Overview

Open-label Extension Study of the Phase 3 VRX-RET-E22-301 Double-Blind Trial

Status:
Completed
Trial end date:
2017-03-15
Target enrollment:
0
Participant gender:
All
Summary
The purpose of this study is to evaluate the safety and tolerability of long-term therapy with retigabine administered as adjunctive therapy in adult epilepsy patients with partial-onset seizures, who completed the VRX-RET-E22-301 double-blind study.

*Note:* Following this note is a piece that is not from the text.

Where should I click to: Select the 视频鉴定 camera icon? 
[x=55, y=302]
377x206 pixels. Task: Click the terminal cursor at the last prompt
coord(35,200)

The efficacy of long-term treatment with retigabine and patient quality of life will also be assessed.
Phase:
Phase 3
Accepts Healthy Volunteers?
No
Details
Lead Sponsor:
GlaxoSmithKline
Treatments:
Ezogabine
Criteria
Inclusion Criteria:

- Patient has successfully completed the Maintenance and Transition phases of Study
VRX-RET-E22-301 for the treatment of partial-onset seizures

- Patient is expected to benefit from participation in the study in the opinion of the
Investigator.

Exclusion Criteria:

- Patient meets any of the withdrawal criteria in the previous VRX-RET-E22-301 study or
is experiencing an ongoing serious adverse event.

- Patient is receiving any investigational drug or using any experimental device in
addition to Retigabine for treatment of epilepsy or any other medical condition.

- Patient has any other condition that would prevent compliance with the study
procedures or proper reporting of adverse events.